**Work instructions:**
Give the number of lines in the data that hold the word "computer", and nothing else.

Saved data entries
--*--
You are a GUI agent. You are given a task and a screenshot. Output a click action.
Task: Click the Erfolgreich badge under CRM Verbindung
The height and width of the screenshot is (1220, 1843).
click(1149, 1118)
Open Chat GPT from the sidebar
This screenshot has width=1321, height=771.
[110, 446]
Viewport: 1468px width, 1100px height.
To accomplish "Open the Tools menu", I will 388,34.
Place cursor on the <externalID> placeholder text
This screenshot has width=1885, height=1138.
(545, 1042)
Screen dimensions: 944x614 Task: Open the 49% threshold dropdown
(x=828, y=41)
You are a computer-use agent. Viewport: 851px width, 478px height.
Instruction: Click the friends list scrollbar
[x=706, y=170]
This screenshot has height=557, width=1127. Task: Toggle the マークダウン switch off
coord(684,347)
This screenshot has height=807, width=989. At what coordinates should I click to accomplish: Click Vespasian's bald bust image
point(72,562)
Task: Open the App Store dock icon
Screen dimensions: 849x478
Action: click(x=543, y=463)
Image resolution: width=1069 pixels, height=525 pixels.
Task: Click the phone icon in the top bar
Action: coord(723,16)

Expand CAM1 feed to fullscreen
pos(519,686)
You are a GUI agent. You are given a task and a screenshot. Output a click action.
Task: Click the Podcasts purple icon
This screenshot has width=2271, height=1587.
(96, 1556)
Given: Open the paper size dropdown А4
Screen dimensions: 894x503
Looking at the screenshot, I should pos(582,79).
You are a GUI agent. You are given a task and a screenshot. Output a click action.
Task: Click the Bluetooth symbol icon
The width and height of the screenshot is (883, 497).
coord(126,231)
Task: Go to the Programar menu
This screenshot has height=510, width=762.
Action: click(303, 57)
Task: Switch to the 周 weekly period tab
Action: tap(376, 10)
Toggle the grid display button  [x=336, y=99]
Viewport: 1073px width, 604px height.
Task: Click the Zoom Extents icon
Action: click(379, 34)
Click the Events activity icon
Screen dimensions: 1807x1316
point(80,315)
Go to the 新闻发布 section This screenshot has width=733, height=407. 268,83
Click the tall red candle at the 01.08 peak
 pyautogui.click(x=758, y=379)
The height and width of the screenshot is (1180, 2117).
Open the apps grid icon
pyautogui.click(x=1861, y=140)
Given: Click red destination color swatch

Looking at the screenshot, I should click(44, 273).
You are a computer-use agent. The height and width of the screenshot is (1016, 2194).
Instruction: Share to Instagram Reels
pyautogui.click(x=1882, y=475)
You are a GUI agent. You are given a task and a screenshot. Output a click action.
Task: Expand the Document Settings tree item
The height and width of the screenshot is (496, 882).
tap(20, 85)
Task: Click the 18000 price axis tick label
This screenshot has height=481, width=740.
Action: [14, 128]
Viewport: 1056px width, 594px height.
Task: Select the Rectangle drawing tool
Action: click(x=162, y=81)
--*--
**Solution to the problem:**
2